Learning to eat healthier foods is a process that will take time in recovery. Most addicts are not aware of the feeling that a healthy diet versus an unhealthy diet will produce for their bodies. They have skipped meals, used drugs or alcohol in lieu of meals, and generally ignored their physical health to the point of malnutrition. Most addicts in early recovery, even those who present with obesity, are undernourished and suffering from malnutrition. It will take time for them to regain dietary health.

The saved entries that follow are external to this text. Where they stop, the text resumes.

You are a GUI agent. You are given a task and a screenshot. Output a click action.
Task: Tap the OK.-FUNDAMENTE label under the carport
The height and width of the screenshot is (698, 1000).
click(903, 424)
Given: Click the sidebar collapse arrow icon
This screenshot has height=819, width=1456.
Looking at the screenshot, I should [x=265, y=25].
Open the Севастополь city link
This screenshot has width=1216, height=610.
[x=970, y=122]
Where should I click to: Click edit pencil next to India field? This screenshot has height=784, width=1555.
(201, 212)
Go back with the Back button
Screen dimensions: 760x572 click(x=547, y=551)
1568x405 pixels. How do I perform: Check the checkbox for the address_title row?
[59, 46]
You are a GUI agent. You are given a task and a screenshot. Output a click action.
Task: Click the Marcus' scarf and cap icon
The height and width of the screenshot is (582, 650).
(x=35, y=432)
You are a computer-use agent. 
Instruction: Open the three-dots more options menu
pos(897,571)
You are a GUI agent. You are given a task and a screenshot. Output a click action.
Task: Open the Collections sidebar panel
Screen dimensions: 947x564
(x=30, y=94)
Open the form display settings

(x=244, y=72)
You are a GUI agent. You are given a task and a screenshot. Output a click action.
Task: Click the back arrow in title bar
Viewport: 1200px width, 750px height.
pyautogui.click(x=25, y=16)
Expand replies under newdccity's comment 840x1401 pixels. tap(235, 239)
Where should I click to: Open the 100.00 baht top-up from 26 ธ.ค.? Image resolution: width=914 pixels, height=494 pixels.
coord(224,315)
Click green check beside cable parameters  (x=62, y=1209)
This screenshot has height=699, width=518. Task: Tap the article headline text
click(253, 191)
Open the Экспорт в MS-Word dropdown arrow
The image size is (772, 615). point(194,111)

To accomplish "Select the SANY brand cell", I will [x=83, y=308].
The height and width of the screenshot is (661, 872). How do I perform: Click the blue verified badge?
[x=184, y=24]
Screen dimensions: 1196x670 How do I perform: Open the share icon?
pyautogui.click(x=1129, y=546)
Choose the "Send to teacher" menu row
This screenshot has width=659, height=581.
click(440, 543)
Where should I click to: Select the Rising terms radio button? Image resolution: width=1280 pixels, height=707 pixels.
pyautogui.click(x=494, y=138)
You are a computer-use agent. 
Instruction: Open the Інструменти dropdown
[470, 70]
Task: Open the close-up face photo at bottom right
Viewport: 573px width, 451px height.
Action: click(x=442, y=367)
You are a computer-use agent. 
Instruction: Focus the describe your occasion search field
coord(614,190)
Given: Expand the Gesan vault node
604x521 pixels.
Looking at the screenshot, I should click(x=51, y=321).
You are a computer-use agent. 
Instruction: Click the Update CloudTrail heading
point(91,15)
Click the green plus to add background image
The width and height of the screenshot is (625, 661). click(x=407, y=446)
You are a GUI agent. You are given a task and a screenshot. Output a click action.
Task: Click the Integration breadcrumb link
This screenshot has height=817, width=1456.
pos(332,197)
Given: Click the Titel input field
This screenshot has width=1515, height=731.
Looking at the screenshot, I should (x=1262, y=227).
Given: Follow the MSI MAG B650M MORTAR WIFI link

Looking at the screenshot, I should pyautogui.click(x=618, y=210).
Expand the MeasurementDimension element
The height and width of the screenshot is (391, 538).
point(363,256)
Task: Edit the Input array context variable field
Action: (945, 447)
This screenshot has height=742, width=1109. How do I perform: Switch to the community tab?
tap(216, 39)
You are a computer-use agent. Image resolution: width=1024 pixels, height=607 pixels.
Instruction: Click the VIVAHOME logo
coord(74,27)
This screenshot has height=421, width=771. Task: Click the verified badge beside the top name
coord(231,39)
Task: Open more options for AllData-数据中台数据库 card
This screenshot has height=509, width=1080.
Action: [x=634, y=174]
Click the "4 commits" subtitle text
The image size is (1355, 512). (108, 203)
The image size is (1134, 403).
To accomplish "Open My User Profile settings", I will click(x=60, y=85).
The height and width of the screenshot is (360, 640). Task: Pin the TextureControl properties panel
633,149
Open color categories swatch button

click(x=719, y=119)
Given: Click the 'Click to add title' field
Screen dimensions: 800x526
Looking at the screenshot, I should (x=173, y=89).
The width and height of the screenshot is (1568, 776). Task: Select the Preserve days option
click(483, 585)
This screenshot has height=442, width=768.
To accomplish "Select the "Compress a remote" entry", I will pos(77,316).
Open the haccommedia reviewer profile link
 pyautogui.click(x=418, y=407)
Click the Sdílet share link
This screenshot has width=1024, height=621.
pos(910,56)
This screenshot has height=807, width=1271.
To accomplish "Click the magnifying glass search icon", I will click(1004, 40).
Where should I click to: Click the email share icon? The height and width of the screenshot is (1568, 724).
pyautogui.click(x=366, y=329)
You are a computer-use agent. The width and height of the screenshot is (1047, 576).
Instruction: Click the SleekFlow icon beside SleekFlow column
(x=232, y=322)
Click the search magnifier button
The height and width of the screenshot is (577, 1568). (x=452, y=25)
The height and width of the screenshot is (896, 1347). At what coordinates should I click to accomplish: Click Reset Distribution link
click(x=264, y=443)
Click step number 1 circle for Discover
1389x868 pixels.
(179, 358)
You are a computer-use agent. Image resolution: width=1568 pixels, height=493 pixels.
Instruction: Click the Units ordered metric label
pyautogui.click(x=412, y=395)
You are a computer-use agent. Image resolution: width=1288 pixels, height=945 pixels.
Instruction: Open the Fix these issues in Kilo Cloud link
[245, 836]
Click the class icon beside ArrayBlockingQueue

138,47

Beginning with including more fresh fruits and vegetables in their diets is important, because that is the fastest way to regain lost energy and stamina. Eating an apple instead of a doughnut is a good way to restore vitality and health to a depleted and suffering immune system and sluggish digestive tract. Learning how to eat balanced meals, with appropriate amounts of lean protein, heavy focus on healthy, complex carbohydrates, and only a tiny bit of good fats is a great way to kick-start recovery. Snacking on healthful fruits instead of sugary and fatty sweets or fried treats is very important, as these will convert to sugar and increase their chances for a fatty liver or diabetes, two risks most addicts have already increased in likelihood by their drinking/using behaviors. To help their liver, kidneys, and pancreas heal, it is necessary to begin to feed the body good foods that will help them heal.

Coffee is another addiction that many addicts participate in heavily. While there is a balance that is healthful and appropriate with caffeine and carbonated drinks, it is important to replace some of those with filtered water and teas that do not tax the kidneys so heavily. Cleansing the system with lots of water is important, as well, to help remove the toxins that have accumulated throughout their addictive behavior. All in all, a healthy diet and beverage regimen will pay off in rich rewards for the person who practices it with glowing good health and a surplus of clean, vibrant energy.

Kelly McClanahan has an MSW in clinical social work, with a specialization in substance abuse treatment. Having worked in this field for over 20 years, she is currently working on her certification as an addictions’ counselor.

original source: Addiction Recovery Basics (


  1. One of the most important nutrients in early recovery is vitamin C. A gram of this vitamin per day in powder or liquid form is very healing and accelerates the detox process while easing some symptoms. Fats are important for brain healing and nerve healing, as well, as is protein. I find that if I have about 1.25 g/kg of protein per day I do better mentally and physically.